**WORK INSTRUCTIONS**:
Could you output each line of the items below as a Markdown table with two columns, "No." for the row number and "Line" for the text, skipping any blank lines?
## start MATERIAL SUPPLIED
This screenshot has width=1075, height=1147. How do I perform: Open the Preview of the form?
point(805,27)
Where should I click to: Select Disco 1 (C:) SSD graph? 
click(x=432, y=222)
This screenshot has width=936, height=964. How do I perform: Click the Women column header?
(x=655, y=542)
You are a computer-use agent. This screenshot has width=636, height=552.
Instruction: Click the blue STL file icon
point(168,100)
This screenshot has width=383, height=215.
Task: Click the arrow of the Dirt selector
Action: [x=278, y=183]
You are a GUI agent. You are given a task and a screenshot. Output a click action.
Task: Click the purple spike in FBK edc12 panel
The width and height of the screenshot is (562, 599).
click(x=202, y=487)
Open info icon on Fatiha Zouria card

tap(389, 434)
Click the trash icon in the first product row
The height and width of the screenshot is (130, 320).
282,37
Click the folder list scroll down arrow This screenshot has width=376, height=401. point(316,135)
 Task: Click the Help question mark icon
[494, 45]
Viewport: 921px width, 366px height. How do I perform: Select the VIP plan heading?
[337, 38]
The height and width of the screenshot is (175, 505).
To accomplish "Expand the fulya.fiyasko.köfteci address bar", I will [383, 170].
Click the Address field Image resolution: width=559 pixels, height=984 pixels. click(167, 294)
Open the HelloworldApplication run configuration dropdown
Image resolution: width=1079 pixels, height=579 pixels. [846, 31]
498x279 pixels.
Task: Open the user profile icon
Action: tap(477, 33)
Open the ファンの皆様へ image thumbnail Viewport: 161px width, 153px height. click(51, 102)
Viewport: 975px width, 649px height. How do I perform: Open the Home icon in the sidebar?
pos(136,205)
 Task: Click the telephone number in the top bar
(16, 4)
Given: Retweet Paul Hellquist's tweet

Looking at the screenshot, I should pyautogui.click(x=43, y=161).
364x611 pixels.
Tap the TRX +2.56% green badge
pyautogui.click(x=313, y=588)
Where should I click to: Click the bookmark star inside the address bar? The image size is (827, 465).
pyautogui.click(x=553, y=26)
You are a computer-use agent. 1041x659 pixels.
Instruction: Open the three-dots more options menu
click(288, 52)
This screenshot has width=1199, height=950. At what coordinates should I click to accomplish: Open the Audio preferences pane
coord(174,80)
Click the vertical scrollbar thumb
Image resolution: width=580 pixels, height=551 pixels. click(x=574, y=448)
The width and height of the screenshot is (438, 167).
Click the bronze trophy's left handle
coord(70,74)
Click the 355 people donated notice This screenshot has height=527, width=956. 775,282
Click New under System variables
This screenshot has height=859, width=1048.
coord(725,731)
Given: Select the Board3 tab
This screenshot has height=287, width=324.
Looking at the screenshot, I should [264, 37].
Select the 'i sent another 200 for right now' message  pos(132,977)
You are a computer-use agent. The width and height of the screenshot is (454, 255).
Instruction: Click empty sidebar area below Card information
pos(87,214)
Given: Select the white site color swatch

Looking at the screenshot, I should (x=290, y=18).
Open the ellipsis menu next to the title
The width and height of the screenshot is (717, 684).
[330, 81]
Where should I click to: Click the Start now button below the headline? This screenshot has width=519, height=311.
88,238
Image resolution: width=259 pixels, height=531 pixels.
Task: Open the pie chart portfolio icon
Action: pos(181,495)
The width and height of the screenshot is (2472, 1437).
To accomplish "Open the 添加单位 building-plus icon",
## end MATERIAL SUPPLIED
**PROBLEM SOLUTION**:
| No. | Line |
|---|---|
| 1 | This screenshot has width=1075, height=1147. How do I perform: Open the Preview of the form? |
| 2 | point(805,27) |
| 3 | Where should I click to: Select Disco 1 (C:) SSD graph?  |
| 4 | click(x=432, y=222) |
| 5 | This screenshot has width=936, height=964. How do I perform: Click the Women column header? |
| 6 | (x=655, y=542) |
| 7 | You are a computer-use agent. This screenshot has width=636, height=552. |
| 8 | Instruction: Click the blue STL file icon |
| 9 | point(168,100) |
| 10 | This screenshot has width=383, height=215. |
| 11 | Task: Click the arrow of the Dirt selector |
| 12 | Action: [x=278, y=183] |
| 13 | You are a GUI agent. You are given a task and a screenshot. Output a click action. |
| 14 | Task: Click the purple spike in FBK edc12 panel |
| 15 | The width and height of the screenshot is (562, 599). |
| 16 | click(x=202, y=487) |
| 17 | Open info icon on Fatiha Zouria card |
| 18 | tap(389, 434) |
| 19 | Click the trash icon in the first product row |
| 20 | The height and width of the screenshot is (130, 320). |
| 21 | 282,37 |
| 22 | Click the folder list scroll down arrow This screenshot has width=376, height=401. point(316,135) |
| 23 |  Task: Click the Help question mark icon |
| 24 | [494, 45] |
| 25 | Viewport: 921px width, 366px height. How do I perform: Select the VIP plan heading? |
| 26 | [337, 38] |
| 27 | The height and width of the screenshot is (175, 505). |
| 28 | To accomplish "Expand the fulya.fiyasko.köfteci address bar", I will [383, 170]. |
| 29 | Click the Address field Image resolution: width=559 pixels, height=984 pixels. click(167, 294) |
| 30 | Open the HelloworldApplication run configuration dropdown |
| 31 | Image resolution: width=1079 pixels, height=579 pixels. [846, 31] |
| 32 | 498x279 pixels. |
| 33 | Task: Open the user profile icon |
| 34 | Action: tap(477, 33) |
| 35 | Open the ファンの皆様へ image thumbnail Viewport: 161px width, 153px height. click(51, 102) |
| 36 | Viewport: 975px width, 649px height. How do I perform: Open the Home icon in the sidebar? |
| 37 | pos(136,205) |
| 38 |  Task: Click the telephone number in the top bar |
| 39 | (16, 4) |
| 40 | Given: Retweet Paul Hellquist's tweet |
| 41 | Looking at the screenshot, I should pyautogui.click(x=43, y=161). |
| 42 | 364x611 pixels. |
| 43 | Tap the TRX +2.56% green badge |
| 44 | pyautogui.click(x=313, y=588) |
| 45 | Where should I click to: Click the bookmark star inside the address bar? The image size is (827, 465). |
| 46 | pyautogui.click(x=553, y=26) |
| 47 | You are a computer-use agent. 1041x659 pixels. |
| 48 | Instruction: Open the three-dots more options menu |
| 49 | click(288, 52) |
| 50 | This screenshot has width=1199, height=950. At what coordinates should I click to accomplish: Open the Audio preferences pane |
| 51 | coord(174,80) |
| 52 | Click the vertical scrollbar thumb |
| 53 | Image resolution: width=580 pixels, height=551 pixels. click(x=574, y=448) |
| 54 | The width and height of the screenshot is (438, 167). |
| 55 | Click the bronze trophy's left handle |
| 56 | coord(70,74) |
| 57 | Click the 355 people donated notice This screenshot has height=527, width=956. 775,282 |
| 58 | Click New under System variables |
| 59 | This screenshot has height=859, width=1048. |
| 60 | coord(725,731) |
| 61 | Given: Select the Board3 tab |
| 62 | This screenshot has height=287, width=324. |
| 63 | Looking at the screenshot, I should [264, 37]. |
| 64 | Select the 'i sent another 200 for right now' message  pos(132,977) |
| 65 | You are a computer-use agent. The width and height of the screenshot is (454, 255). |
| 66 | Instruction: Click empty sidebar area below Card information |
| 67 | pos(87,214) |
| 68 | Given: Select the white site color swatch |
| 69 | Looking at the screenshot, I should (x=290, y=18). |
| 70 | Open the ellipsis menu next to the title |
| 71 | The width and height of the screenshot is (717, 684). |
| 72 | [330, 81] |
| 73 | Where should I click to: Click the Start now button below the headline? This screenshot has width=519, height=311. |
| 74 | 88,238 |
| 75 | Image resolution: width=259 pixels, height=531 pixels. |
| 76 | Task: Open the pie chart portfolio icon |
| 77 | Action: pos(181,495) |
| 78 | The width and height of the screenshot is (2472, 1437). |
| 79 | To accomplish "Open the 添加单位 building-plus icon", |